Huang Weichun, Umbach David M, Ohler Uwe, Li Leping
Bioinformatics Research Center, North Carolina State University, Raleigh, NC 27606, USA.
BMC Bioinformatics. 2006 Jun 2;7:279. doi: 10.1186/1471-2105-7-279.
Identifying functional elements, such as transcriptional factor binding sites, is a fundamental step in reconstructing gene regulatory networks and remains a challenging issue, largely due to limited availability of training samples.
We introduce a novel and flexible model, the Optimized Mixture Markov model (OMiMa), and related methods to allow adjustment of model complexity for different motifs. In comparison with other leading methods, OMiMa can incorporate more than the NNSplice's pairwise dependencies; OMiMa avoids model over-fitting better than the Permuted Variable Length Markov Model (PVLMM); and OMiMa requires smaller training samples than the Maximum Entropy Model (MEM).
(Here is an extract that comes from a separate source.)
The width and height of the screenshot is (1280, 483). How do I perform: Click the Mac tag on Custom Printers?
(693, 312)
Testing on both simulated and actual data (regulatory cis-elements and splice sites), we found OMiMa's performance superior to the other leading methods in terms of prediction accuracy, required size of training data or computational time. Our OMiMa system, to our knowledge, is the only motif finding tool that incorporates automatic selection of the best model. OMiMa is freely available at 1.
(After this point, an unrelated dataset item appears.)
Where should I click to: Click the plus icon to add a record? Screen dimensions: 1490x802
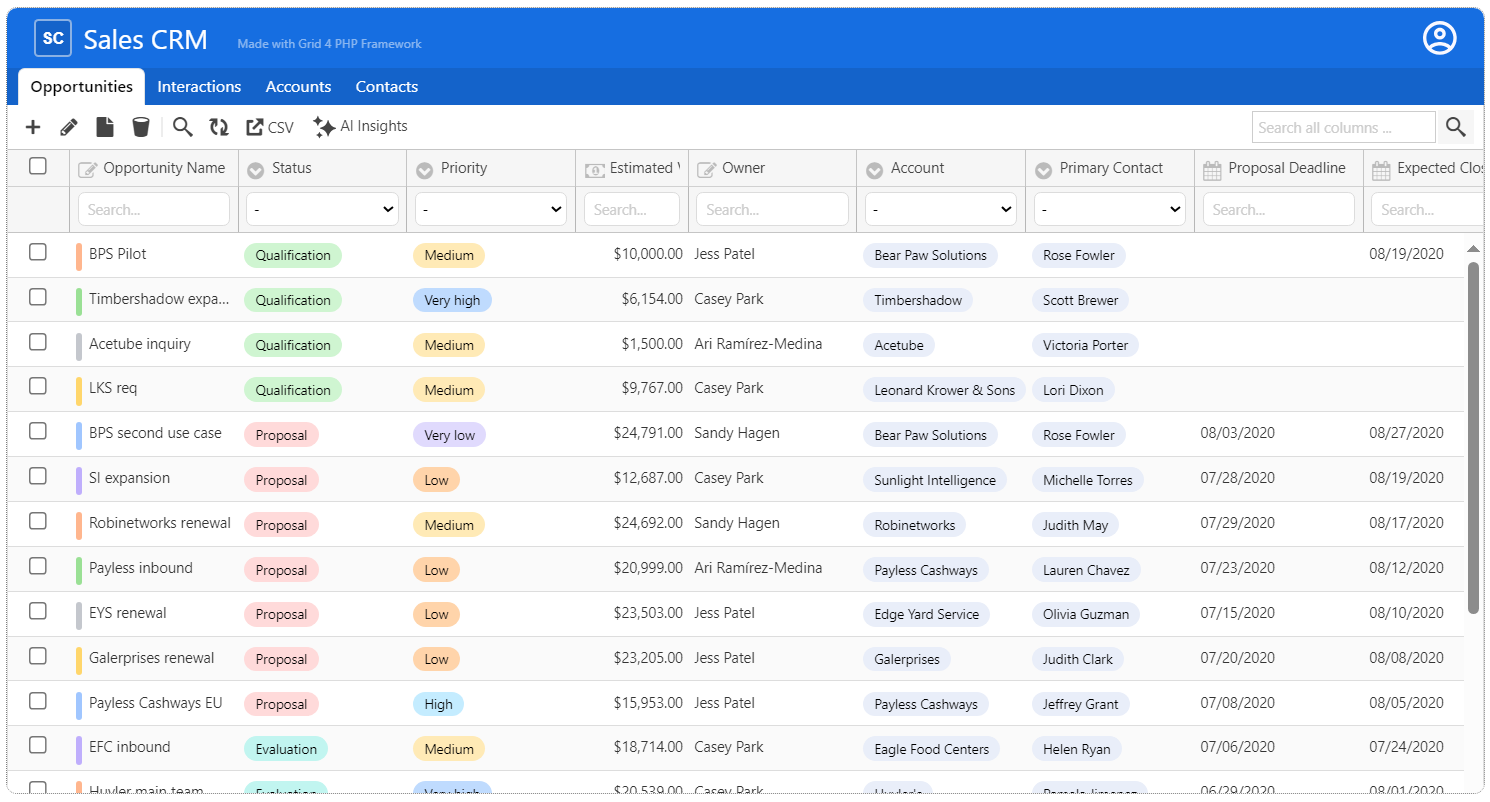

Our optimized mixture of Markov models represents an alternative to the existing methods for modeling dependent structures within a biological motif. Our model is conceptually simple and effective, and can improve prediction accuracy and/or computational speed over other leading methods.
识别功能元件,如转录因子结合位点,是重建基因调控网络的基本步骤,并且仍然是一个具有挑战性的问题,这主要是由于训练样本的可用性有限。
我们引入了一种新颖且灵活的模型,即优化混合马尔可夫模型(OMiMa)以及相关方法,以允许针对不同基序调整模型复杂度。与其他领先方法相比,OMiMa能够纳入比NNSplice更多的成对依赖性;OMiMa比置换可变长度马尔可夫模型(PVLMM)能更好地避免模型过拟合;并且OMiMa比最大熵模型(MEM)需要的训练样本更少。在模拟数据和实际数据(调控顺式元件和剪接位点)上进行测试时,我们发现OMiMa在预测准确性、所需训练数据大小或计算时间方面的性能优于其他领先方法。据我们所知,我们的OMiMa系统是唯一包含自动选择最佳模型的基序发现工具。OMiMa可在1免费获取。
我们优化的马尔可夫模型混合体是用于对生物基序内的依赖结构进行建模的现有方法的一种替代方案。我们的模型在概念上简单且有效,并且与其他领先方法相比能够提高预测准确性和/或计算速度。